Digital payments and FinTech are now a big part of life for many of the country’s 1.35 billion people, with 52% of the country adopting some form of FinTech. 99% of the adult population is part of the Aadhaar digital identity system and 60% of that population is under the age of 40. With an estimated 750 million smartphone users you can see how far India has travelled in its rapid digital transformation, providing a strong environment for many digital businesses.
Despite these impressive numbers, digital payments can still increase on a massive scale as a large part of the population has not fully adopted digital payments yet. If you look at eCommerce, it accounted for 3% of consumer spending in 2020, compared to 21% in the US. It is clear that despite India being a huge market and growing fast, it is still early days and entering now can lay the foundation for future growth.
High Barriers to entry
The opportunities India has to offer are huge but changing regulation and rapid developments in the digital and payments landscape can be challenging, making India a difficult market to enter. Every online business hoping to make a successful entry to the Indian marketplace should be aware of these.
Even global multinationals have tried to crack India’s unique market with mixed fortunes. Some, like Amazon, eBay, Uber, McDonalds and Tata group have successfully identified and adapted to the trends and requirements of a hugely multi-faceted country and populace. Others however have struggled to make headways on entry, or even withdrawn altogether as they did not adapt their strategy to the local culture.
To succeed in India, it takes a deep appreciation of hundreds of sub-cultures and demographics.

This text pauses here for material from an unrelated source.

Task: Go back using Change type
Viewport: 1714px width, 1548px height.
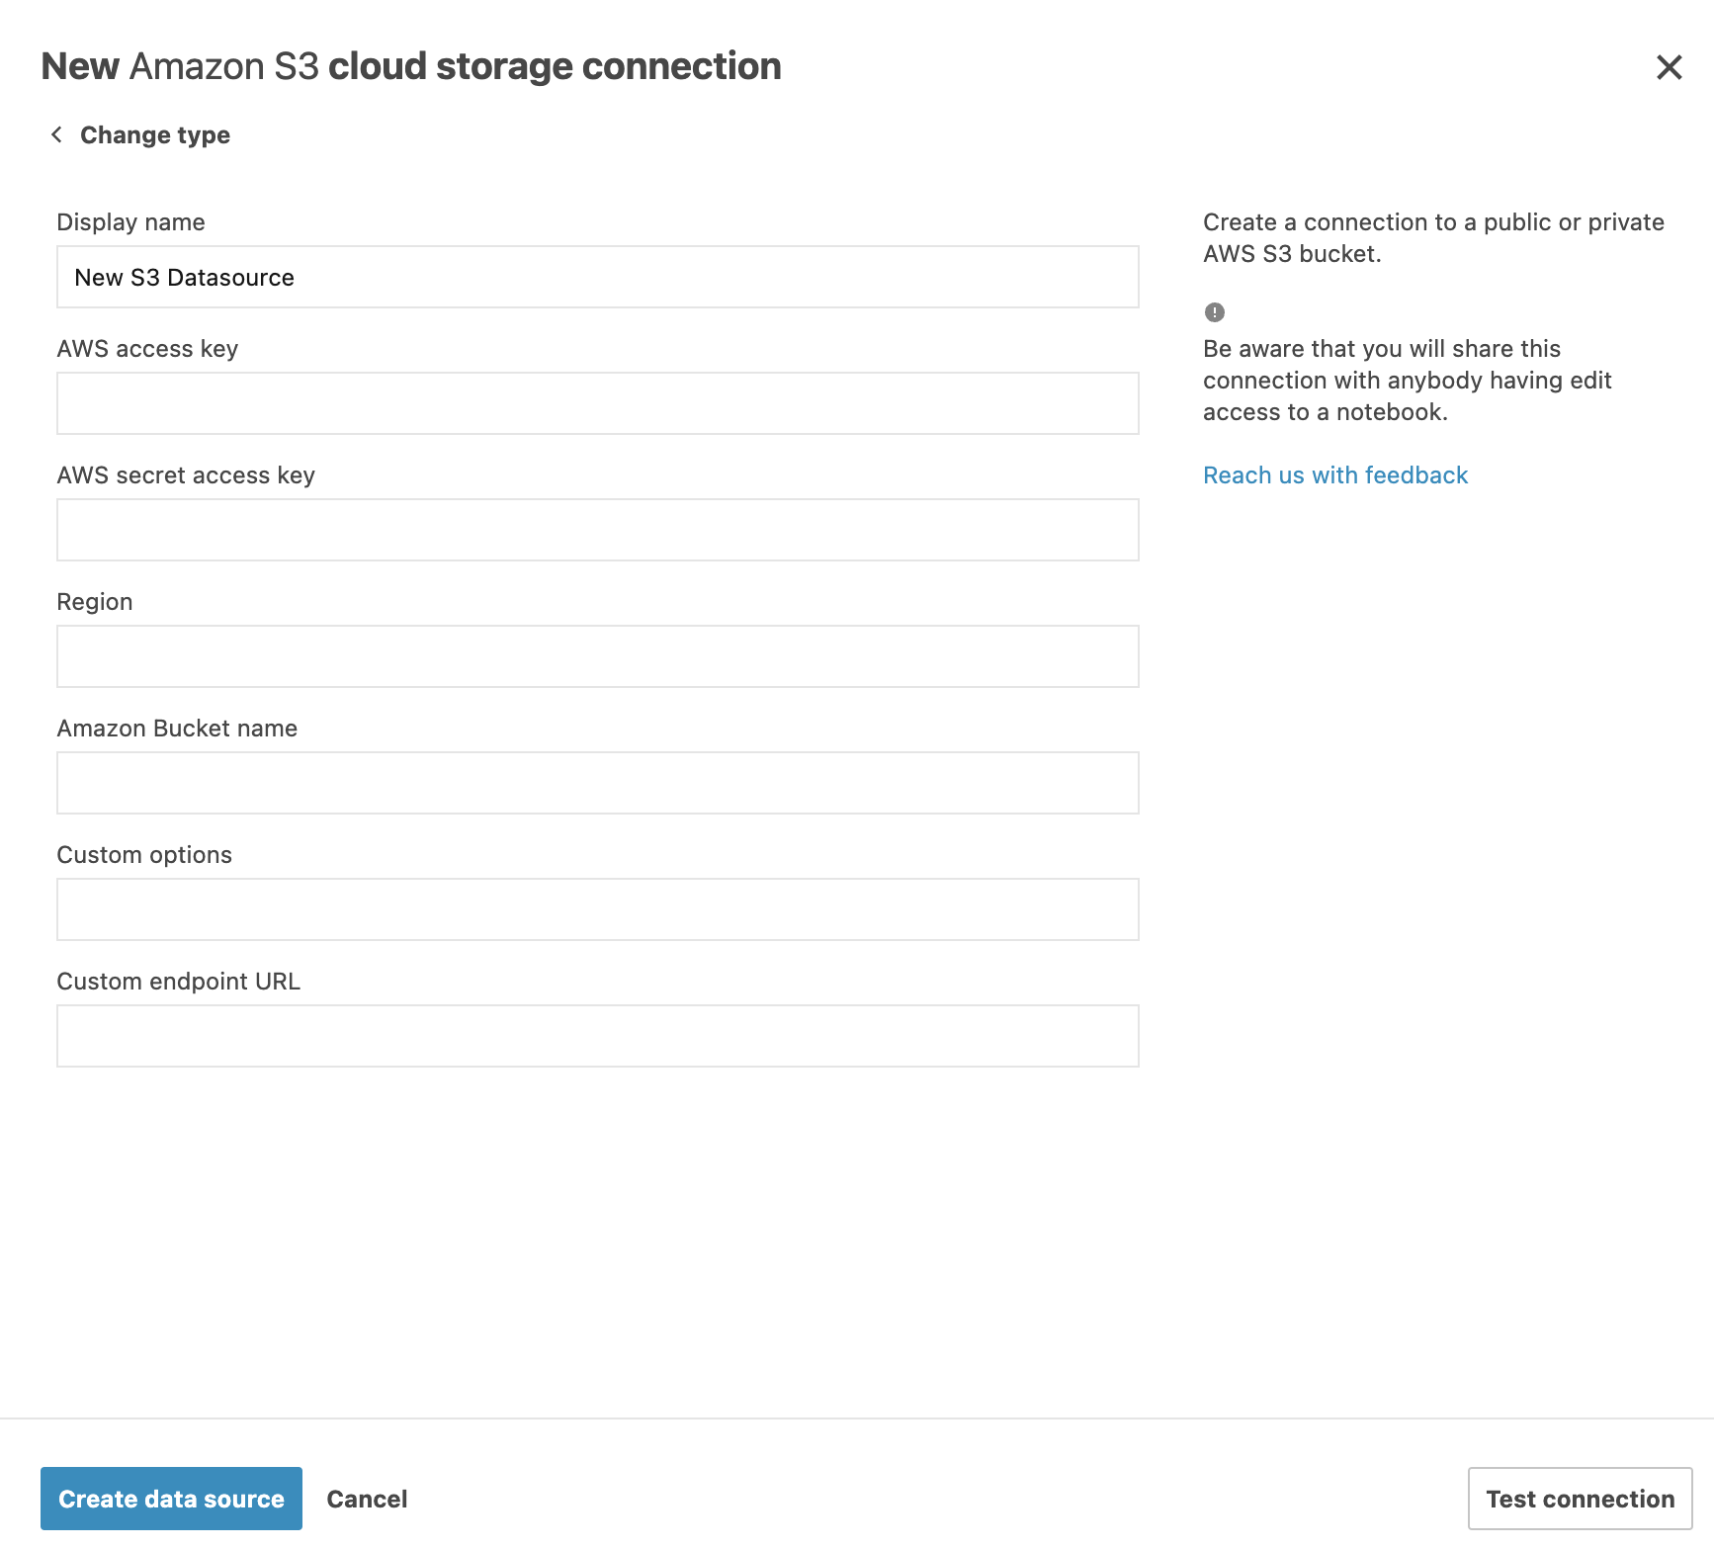Action: [154, 134]
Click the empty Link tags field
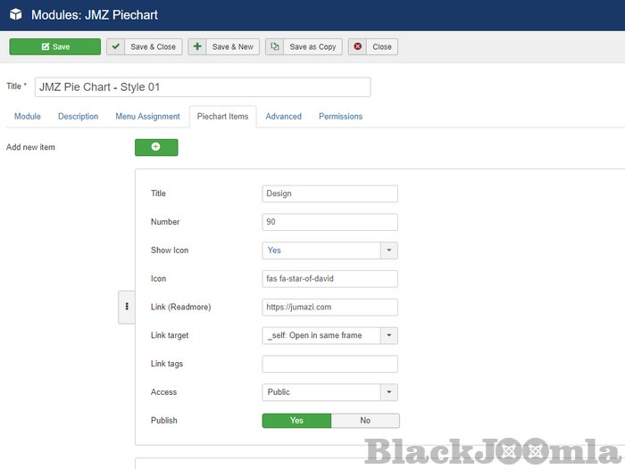The image size is (625, 469). coord(329,364)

From a payments perspective, it also means understanding that local payment methods are the norm, not the exception. Therefore, offering the full range of payment modes that consumers are accustomed to alongside what are traditional payment methods in other parts of the world will be essential.

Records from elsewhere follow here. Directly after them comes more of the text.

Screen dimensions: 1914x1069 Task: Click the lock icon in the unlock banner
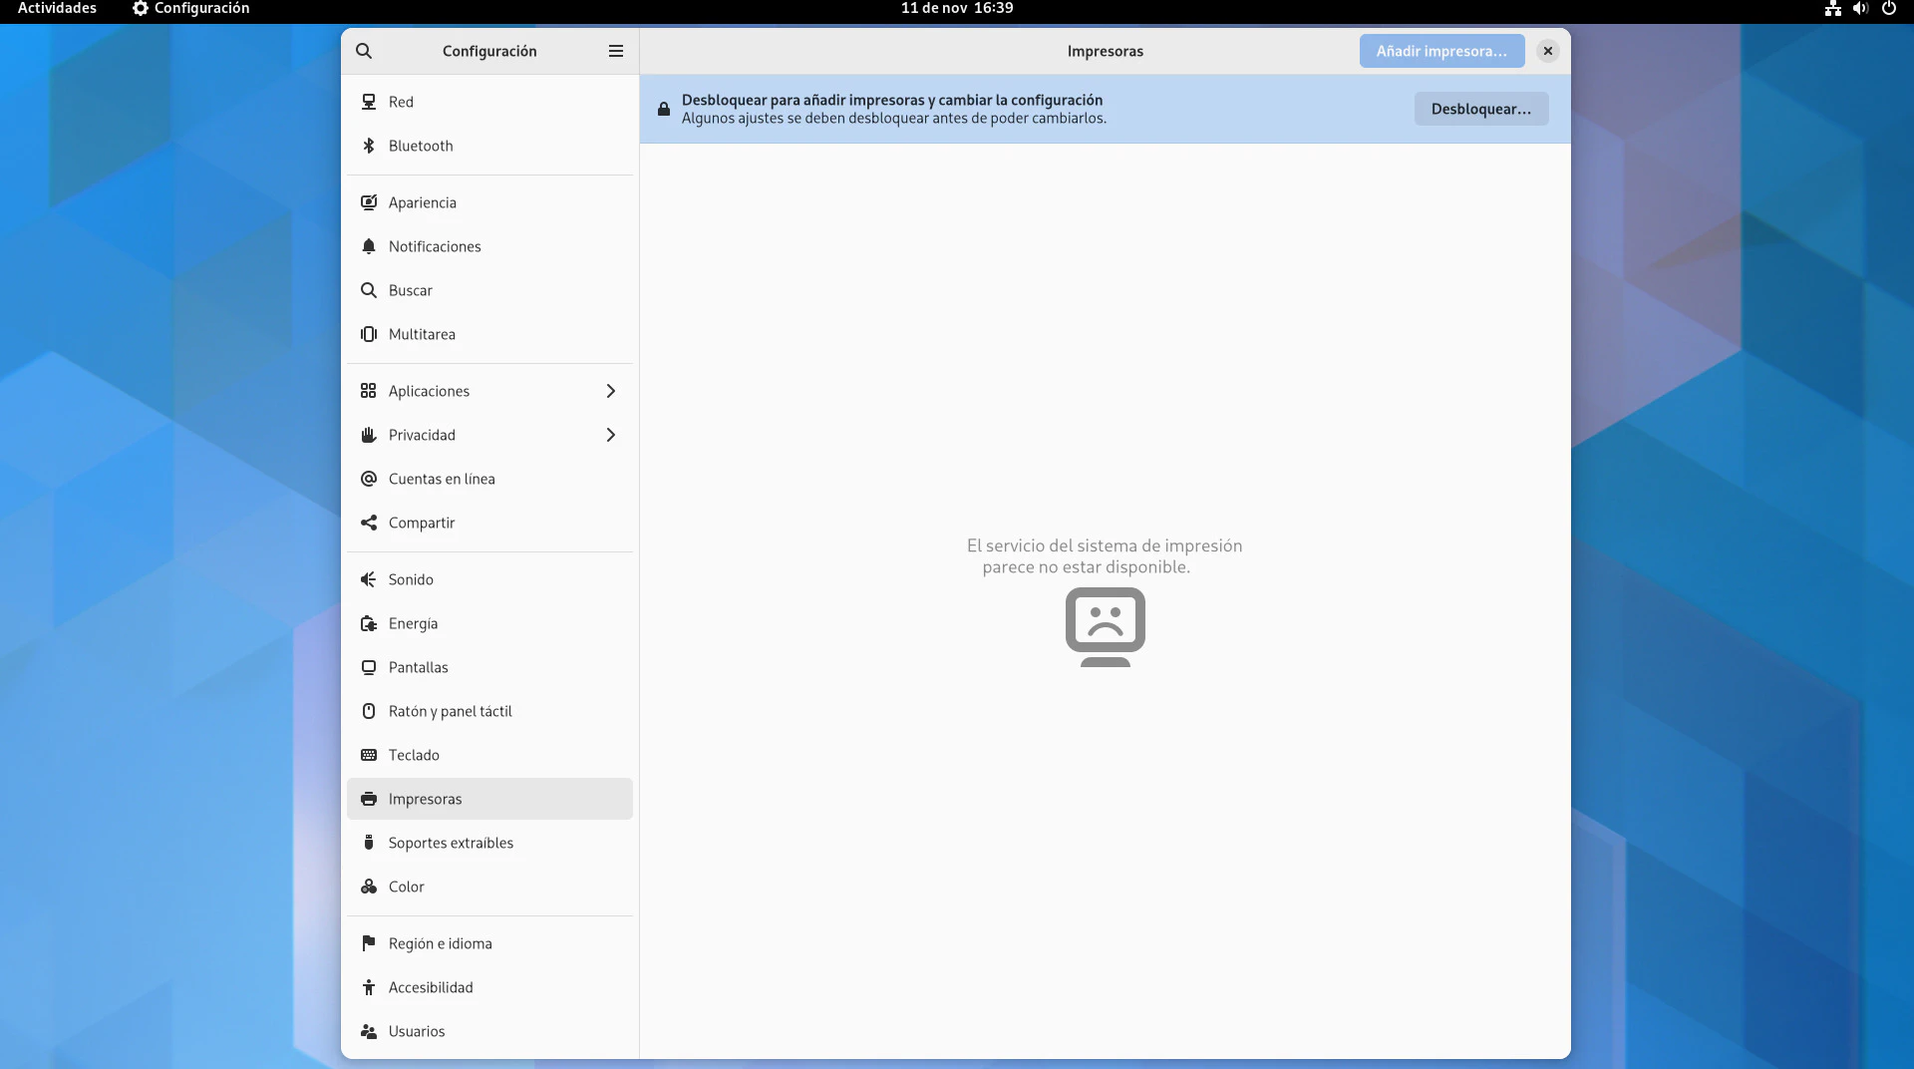point(664,109)
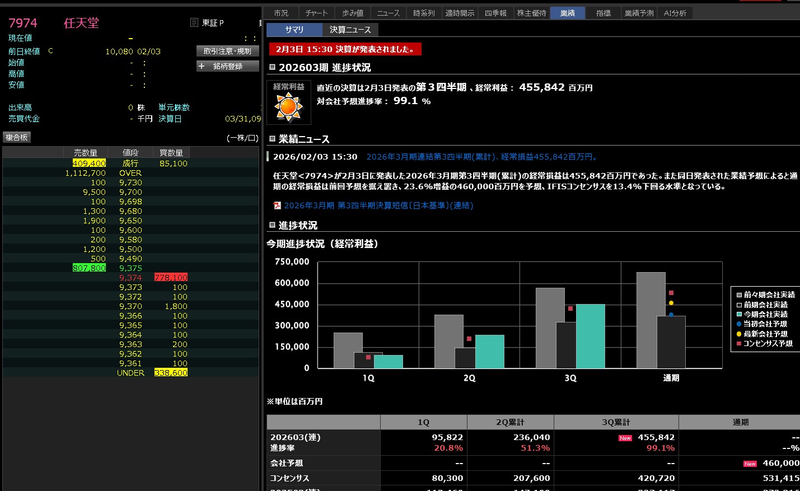Open the 第3四半期決算短信 document link
This screenshot has height=491, width=800.
[x=378, y=205]
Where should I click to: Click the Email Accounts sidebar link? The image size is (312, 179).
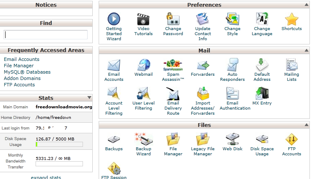[22, 59]
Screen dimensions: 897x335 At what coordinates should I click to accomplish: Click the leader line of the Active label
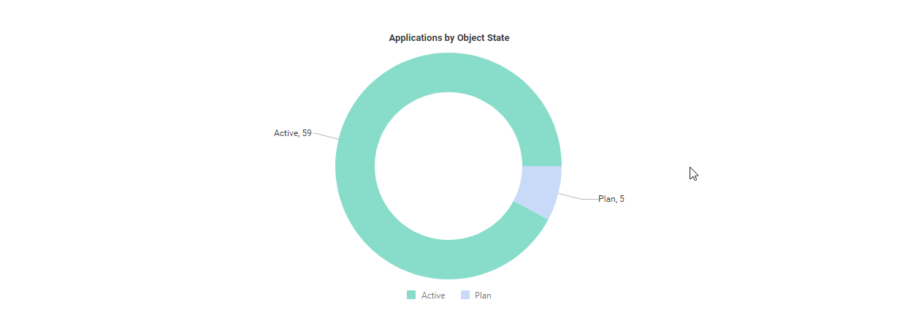[x=327, y=135]
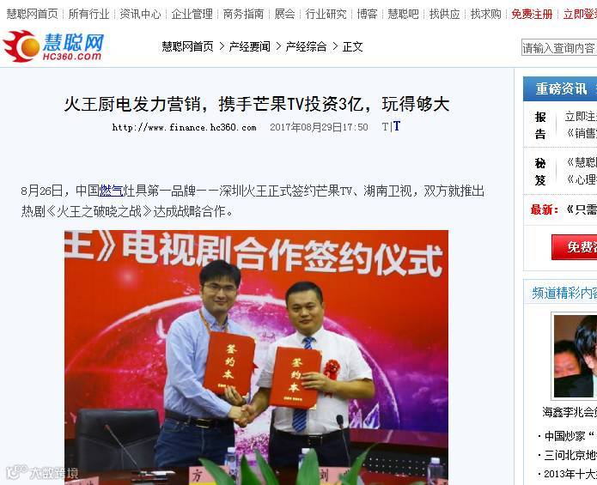The width and height of the screenshot is (597, 485).
Task: Open the 中国炒家 sidebar news link
Action: 567,436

India’s unique payments ecosystem
Traditionally India has been a high-cash economy. However, in 2008, the Reserve Bank of India and Indian Banks’ Association set up the National Payments Corporation of India with the goal of migrating to a less-cash economy. The obvious replacement for cash was debit cards and since mobile phone use is so widespread, phone-based payments and eWallets.
Amongst NPCI’s many payments innovations, is the widely used Unified Payment Interface (UPI), which allows instant payments through a variety of services, including PayTM, PhonePe, Amazon Pay, Google Pay and WhatsApp pay. The impact of UPI has been immense and in February 2021, India’s UPI system crossed 2.7 billion transactions with over 100 million users, merely three years after its launch. UPI now fulfils more than half of all digital transactions in the country. The Indian government is exploring launching the UPI app internationally.

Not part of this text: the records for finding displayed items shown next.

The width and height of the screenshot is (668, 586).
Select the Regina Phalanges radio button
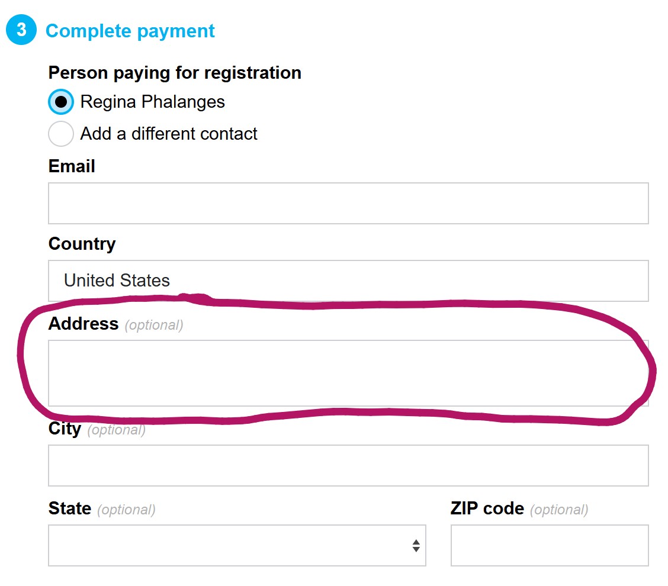tap(60, 102)
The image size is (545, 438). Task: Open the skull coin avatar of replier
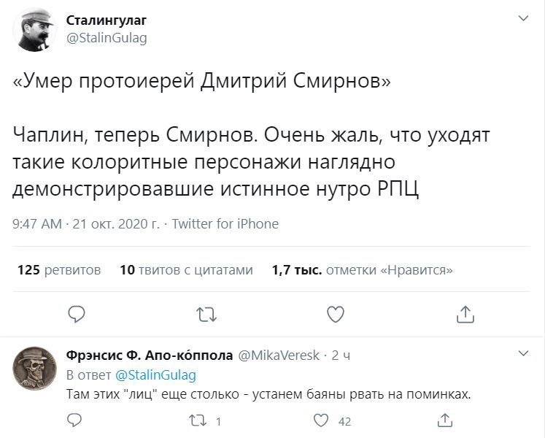click(x=35, y=369)

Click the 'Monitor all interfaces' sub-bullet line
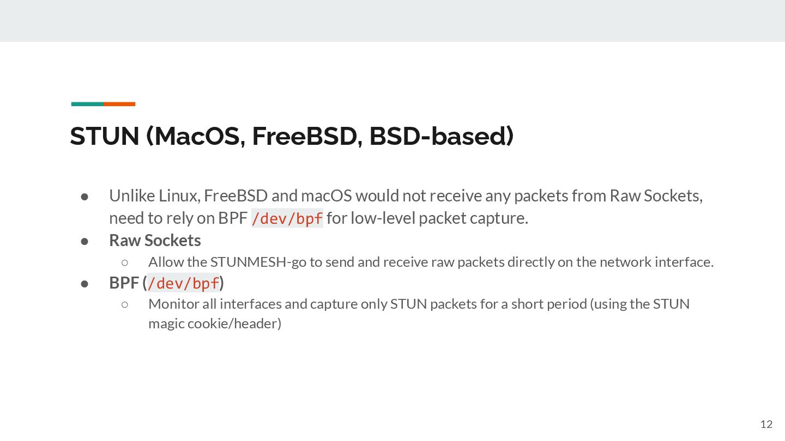coord(419,304)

Similarly, NetBanking is a local Indian Real-time Bank Transfer product. With this solution, consumers with an account at one of several banks are able to pay for their online purchases via an online bank transfer.
RuPay, another NPCI initiative, essentially functions as an alternative to Visa and Mastercard, providing credit and debit cards, contactless payments, QR code payments and is used in nine other countries.
Equally, another great ‘must have’ for online businesses is the ability to swiftly, securely and seamlessly repatriate revenues, enabling the cross-border settlement of funds in the referred currency such as EUR, USD or GBP.